» **WORK TO COMPLETE**: Using the records below, filter for lines that contain the string "will" and copy them out.
*** RECORDS ***
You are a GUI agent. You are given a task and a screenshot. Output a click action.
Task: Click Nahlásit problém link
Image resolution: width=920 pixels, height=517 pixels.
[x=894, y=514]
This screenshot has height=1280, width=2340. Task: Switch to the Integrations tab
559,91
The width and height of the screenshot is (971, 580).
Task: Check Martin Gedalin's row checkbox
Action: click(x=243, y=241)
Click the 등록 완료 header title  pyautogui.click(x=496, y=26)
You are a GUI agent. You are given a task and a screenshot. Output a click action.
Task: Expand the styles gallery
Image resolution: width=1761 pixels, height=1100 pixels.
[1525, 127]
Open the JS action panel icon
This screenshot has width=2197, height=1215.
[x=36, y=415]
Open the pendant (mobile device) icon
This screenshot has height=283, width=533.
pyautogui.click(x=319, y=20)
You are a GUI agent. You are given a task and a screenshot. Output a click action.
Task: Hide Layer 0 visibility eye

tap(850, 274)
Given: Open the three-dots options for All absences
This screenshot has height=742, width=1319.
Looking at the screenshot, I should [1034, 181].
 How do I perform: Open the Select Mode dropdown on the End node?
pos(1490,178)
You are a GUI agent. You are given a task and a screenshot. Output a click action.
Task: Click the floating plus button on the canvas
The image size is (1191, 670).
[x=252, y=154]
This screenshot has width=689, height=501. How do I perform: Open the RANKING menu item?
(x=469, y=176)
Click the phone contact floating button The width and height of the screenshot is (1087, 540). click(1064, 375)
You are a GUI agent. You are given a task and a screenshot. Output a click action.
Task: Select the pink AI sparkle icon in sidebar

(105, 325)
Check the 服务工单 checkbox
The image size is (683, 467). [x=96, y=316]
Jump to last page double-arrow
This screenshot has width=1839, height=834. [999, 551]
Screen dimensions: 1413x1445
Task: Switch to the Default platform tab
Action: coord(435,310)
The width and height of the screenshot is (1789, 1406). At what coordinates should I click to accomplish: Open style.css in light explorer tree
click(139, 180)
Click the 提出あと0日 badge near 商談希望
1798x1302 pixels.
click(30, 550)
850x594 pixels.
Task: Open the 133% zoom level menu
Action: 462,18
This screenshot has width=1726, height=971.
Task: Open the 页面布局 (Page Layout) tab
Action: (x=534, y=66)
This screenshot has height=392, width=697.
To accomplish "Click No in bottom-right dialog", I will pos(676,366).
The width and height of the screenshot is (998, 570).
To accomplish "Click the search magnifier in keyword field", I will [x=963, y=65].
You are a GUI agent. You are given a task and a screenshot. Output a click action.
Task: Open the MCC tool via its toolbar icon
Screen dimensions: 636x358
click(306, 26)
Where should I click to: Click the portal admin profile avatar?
*** End of RECORDS ***
» **EXERCISE SOLUTION**:
To accomplish "Click No in bottom-right dialog", I will pos(676,366).
To accomplish "Click the search magnifier in keyword field", I will [x=963, y=65].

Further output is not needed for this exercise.